Das Publikum soll eine Schlüsselrolle spielen. »Diese besondere Atmosphäre hat uns immer beflügelt«, versicherte Hütter. Aus der Nordwestkurve erhalten die Adler schon in der Bundesliga eine enorme Rückdeckung, aber die Europapokalpartien erzeugen auf den Rängen fast schon Urkräfte. Vorstandsmitglied Axel Hellmann hatte schon gesagt, die Eintracht sei ein »emotionaler Reaktor der Region«. Kein anderer Teilnehmer hat sich derart lustvoll diesem Wettbewerb verschrieben; keiner der Frankfurter hat jemals Klage über die Beanspruchung geführt. Motto: Europapokal ist keine Last, sondern macht Lust. »Müdigkeit ist eine Sache des Kopfes. Wir sind erholt und haben genug Kraft«, versprach am Mittwoch denn auch Gelson Fernandes.
Und es lohnt sich die Eurofighter vom Main, für die Frankfurter Festspiele über Grenzen zu gehen. Das Europapokalsolo hat 25 Millionen Euro in die Kasse gespült: UEFA-Startgelder und Prämien und die Beteiligung aus dem Marketingpool summieren sich bereits auf 15 Millionen, der Rest kommt aus den Zuschauereinnahmen und Gratifikationen der Sponsoren. Der Imagegewinn ist unbezahlbar. Ergo: Die oft zu Unrecht belächelte Europa League dient als Wachstumsbeschleuniger für die längst nicht mehr so launische Diva vom Main.

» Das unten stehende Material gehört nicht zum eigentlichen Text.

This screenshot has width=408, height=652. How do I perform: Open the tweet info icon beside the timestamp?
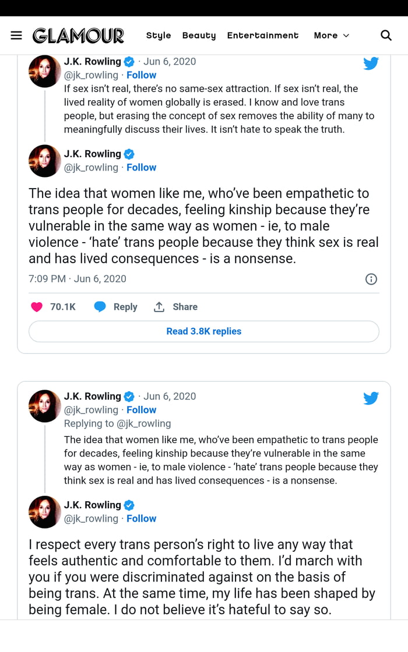(x=371, y=279)
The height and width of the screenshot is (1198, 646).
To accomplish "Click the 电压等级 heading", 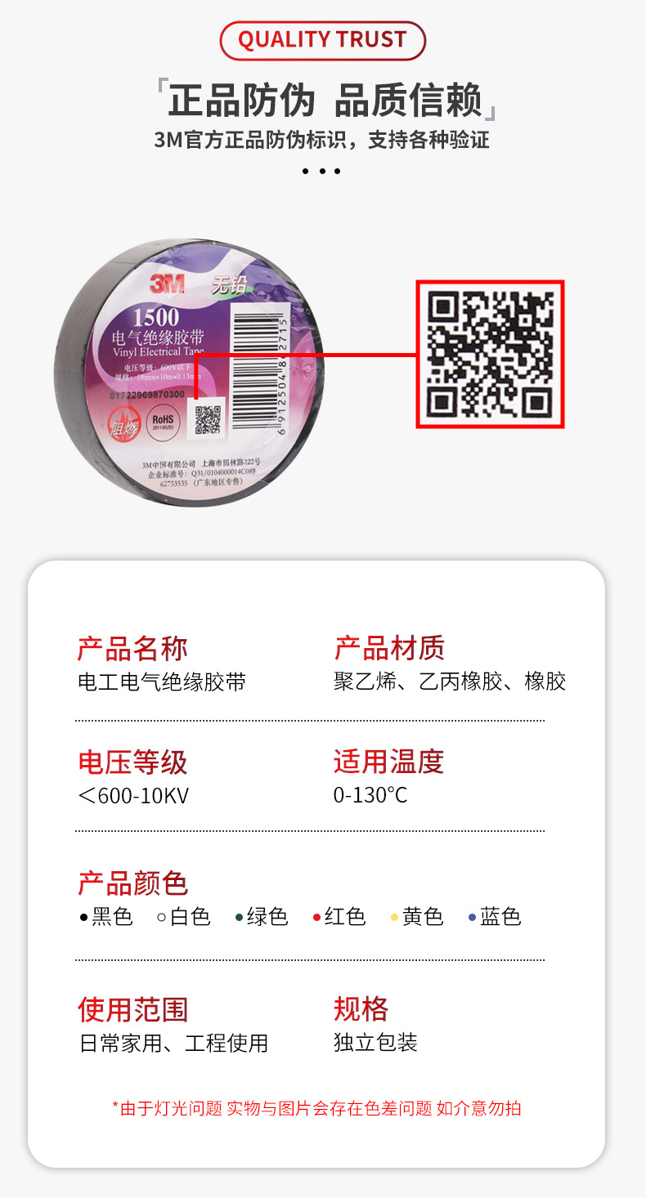I will point(132,762).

Es wäre für die Eintracht jammerschade, würde die Europatournee im April abrupt enden. Sportdirektor Bruno Hübner hat das Finale am 29. Mai in Baku als Ziel aller Sehnsüchte benannt. Gleichwohl ist der Optimismus ungebrochen. »Wir sind sehr, sehr heiß. Unsere Motivation liegt bei 150 Prozent«, erläuterte Sebastian Rode. »Wir müssen alles in die Waagschale werfen, aber auch kühlen Kopf bewahren.« Vielleicht ist es für die Eintracht von Vorteil, dass danach so oder so ein bisschen mehr Zeit zum Durchschnaufen besteht. Erst am Montag geht es beim VfL Wolfsburg weiter. Die Eintracht liegt auf Platz vier, hat einen Zähler Vorsprung vor Borussia Mönchengladbach. Sollte Frankfurt tatsächlich auf diesem Weg die Champions League erreichen, dürfte das Wehklagen über ein mögliches Europa-Aus schnell verstummen. Aber vorher wollen alle noch einmal alles geben: Die Spieler auf dem Rasen, die Zuschauer auf den Rängen.